### [Saved entries]
—————

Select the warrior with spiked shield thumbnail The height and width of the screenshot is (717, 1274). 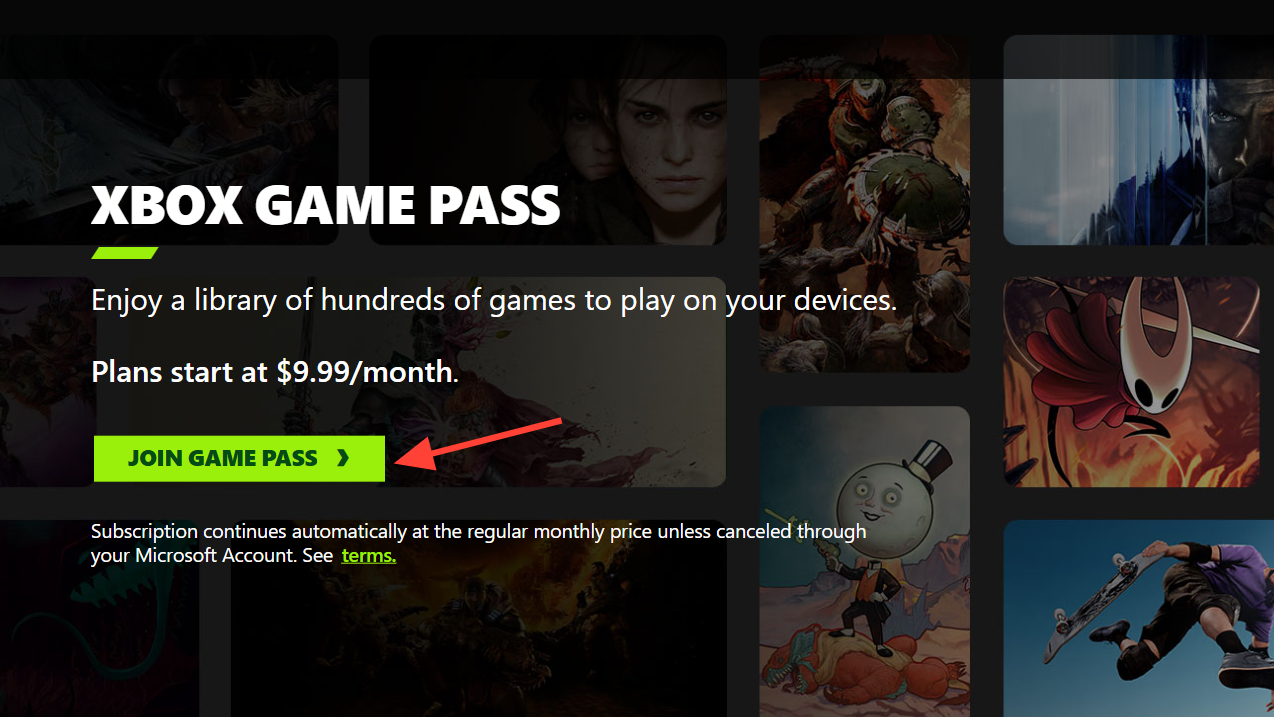pos(864,203)
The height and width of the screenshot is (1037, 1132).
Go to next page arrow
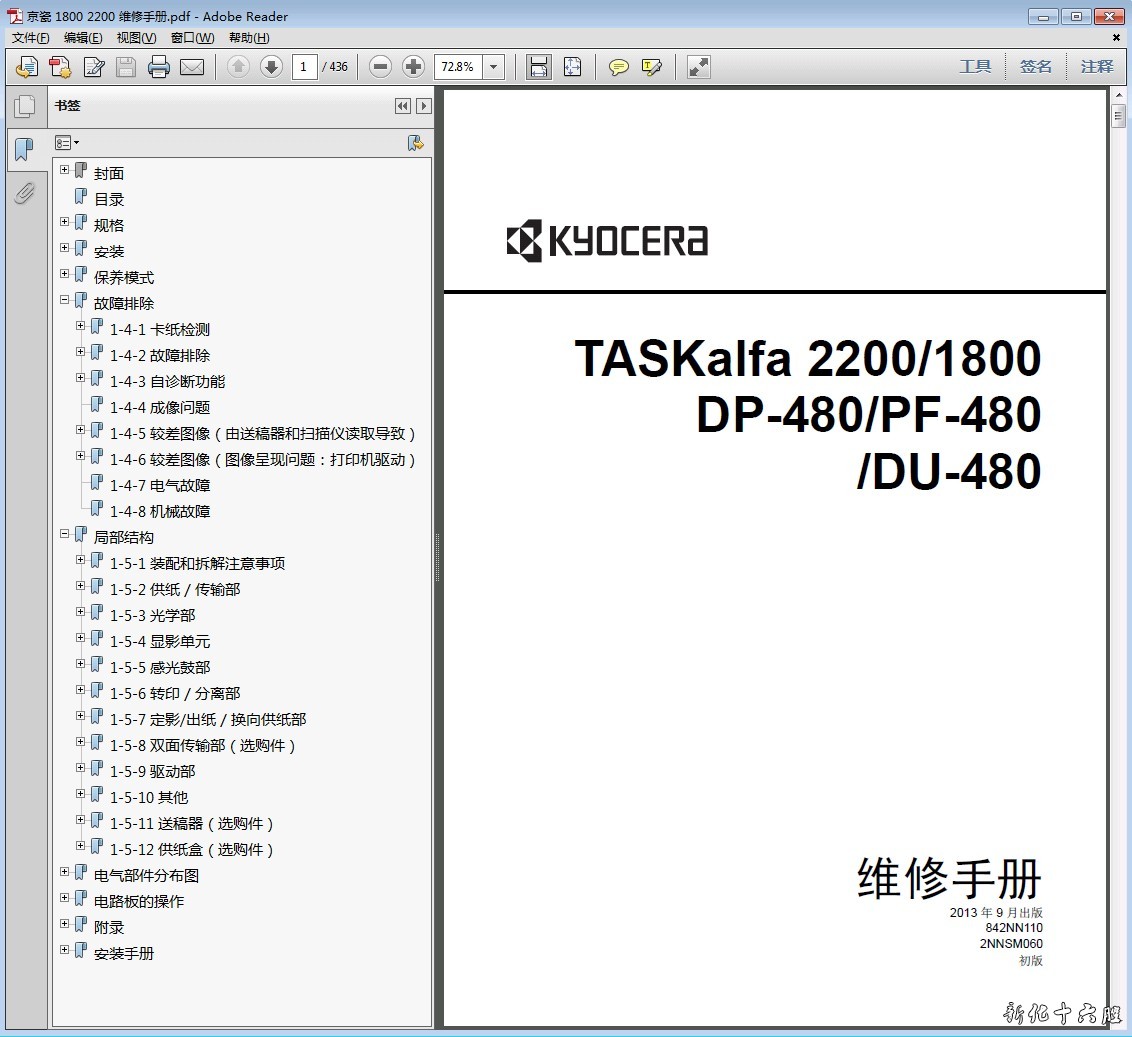271,67
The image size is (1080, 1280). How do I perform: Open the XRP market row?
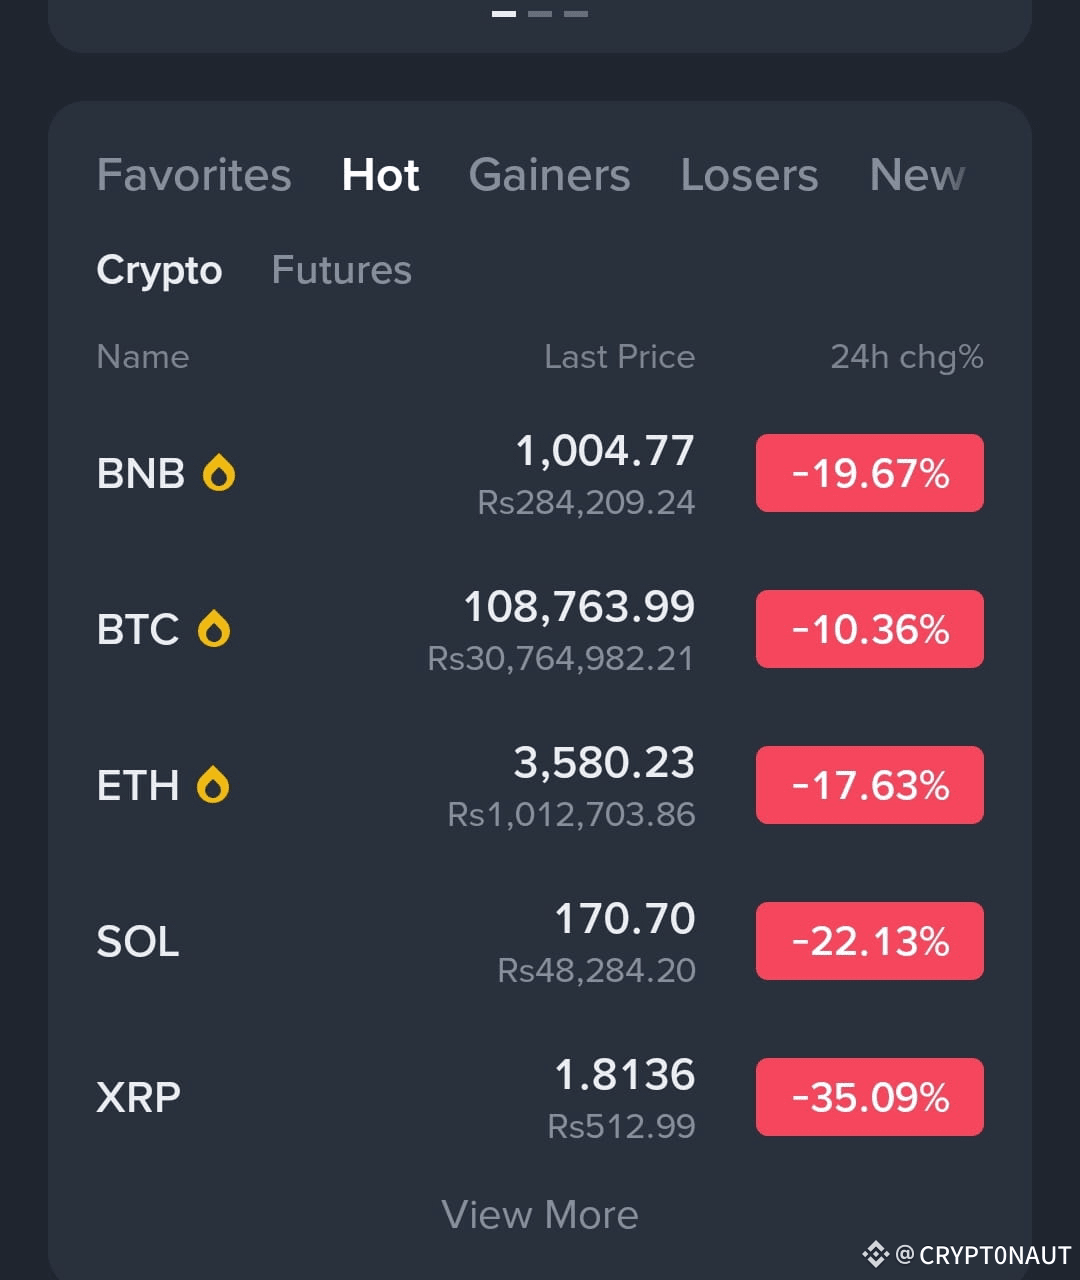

—————

### [Assignment]
Retype the lines exactly. Begin at the one that holds "Go to next page arrow", stop at the last line of the entries above, and drop the pictures.

### [Your response]
Go to next page arrow
271,67
The image size is (1080, 1280). How do I perform: Open the XRP market row?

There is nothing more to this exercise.